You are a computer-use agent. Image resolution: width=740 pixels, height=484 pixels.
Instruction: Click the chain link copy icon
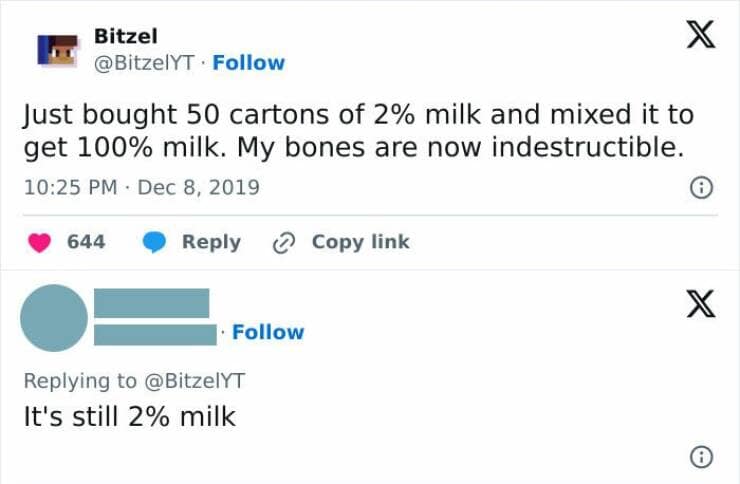click(x=286, y=242)
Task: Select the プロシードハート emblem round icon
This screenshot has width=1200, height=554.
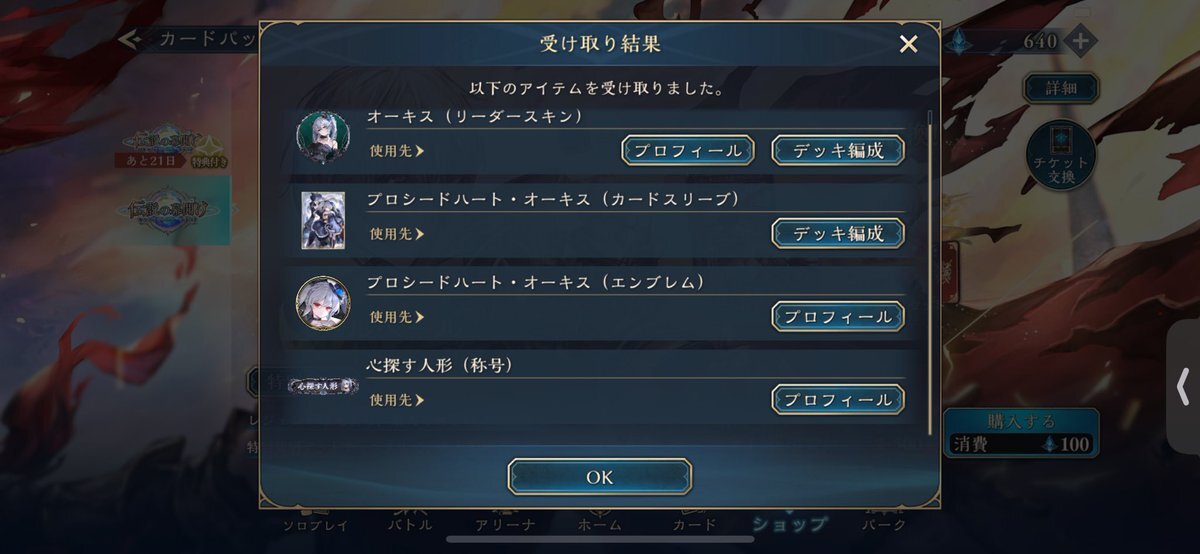Action: click(x=323, y=303)
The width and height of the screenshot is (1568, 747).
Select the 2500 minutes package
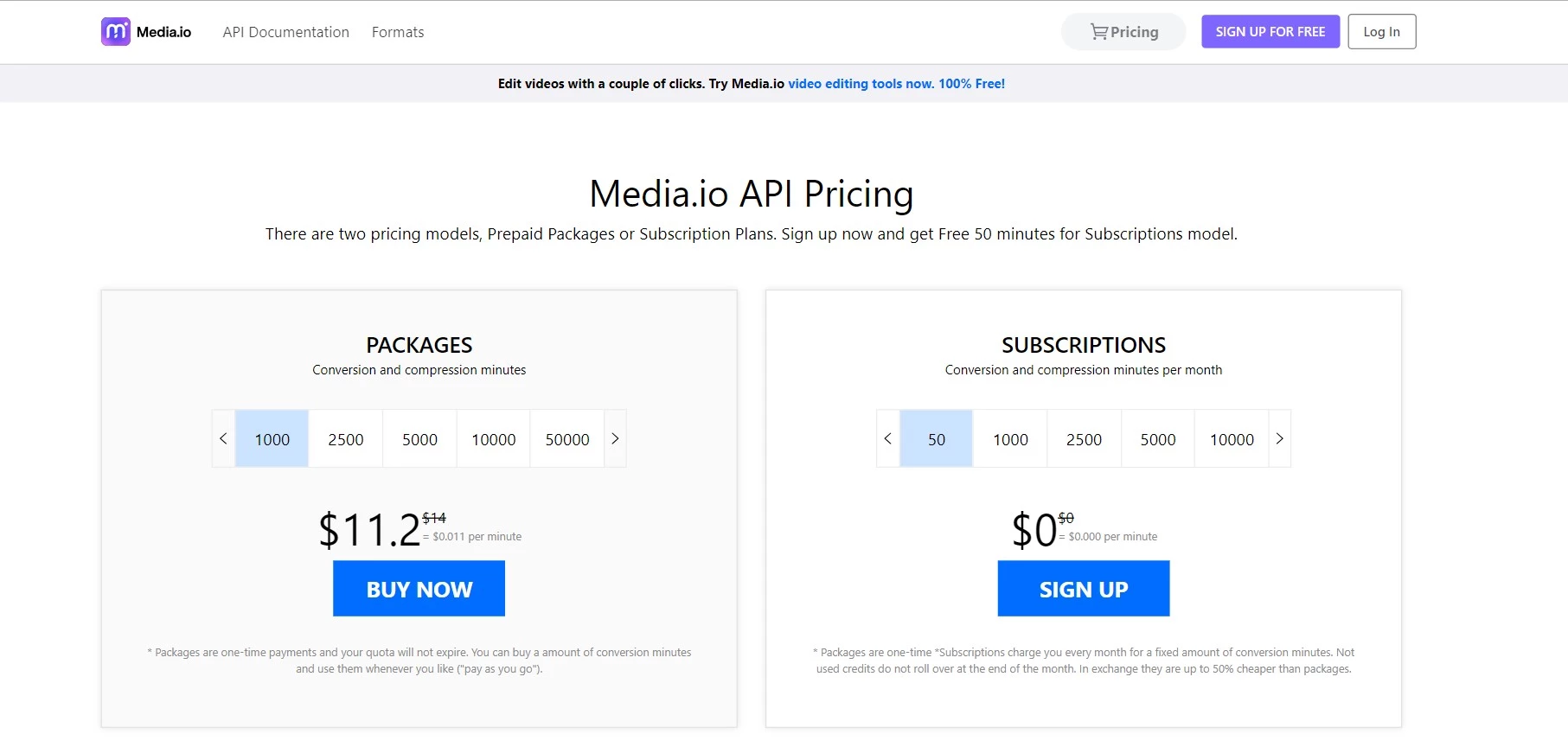tap(346, 439)
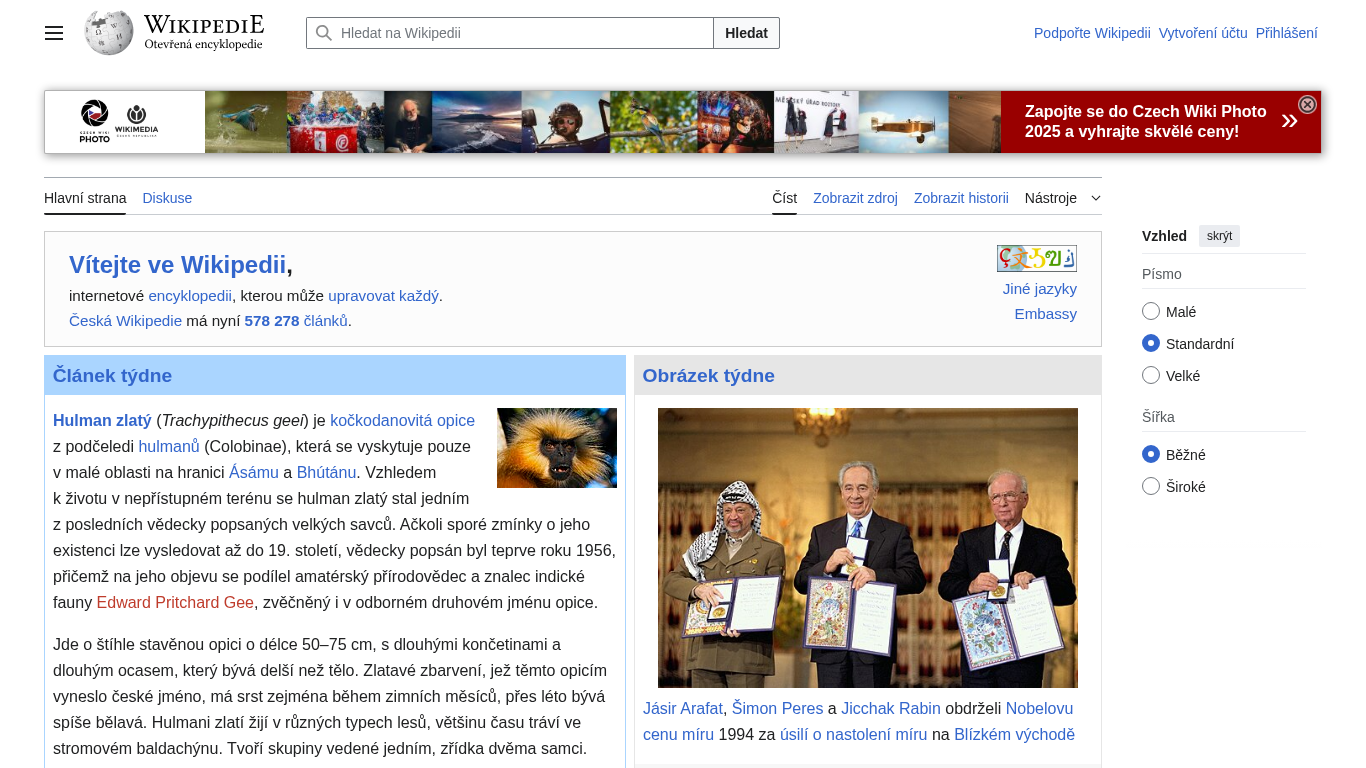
■ ■ ■ ■ ■ ■ ■
• **YOUR GOAL**: What you return must match, line for line, the records from the line containing "Instruction: Click the chain link copy icon" through their end, with both ends included and no pictures.

• **RESPONSE TO THE TASK**:
Instruction: Click the chain link copy icon
click(x=286, y=242)
Task: Select the プロシードハート emblem round icon
This screenshot has width=1200, height=554.
Action: click(x=323, y=303)
The width and height of the screenshot is (1568, 747).
Select the 2500 minutes package
tap(346, 439)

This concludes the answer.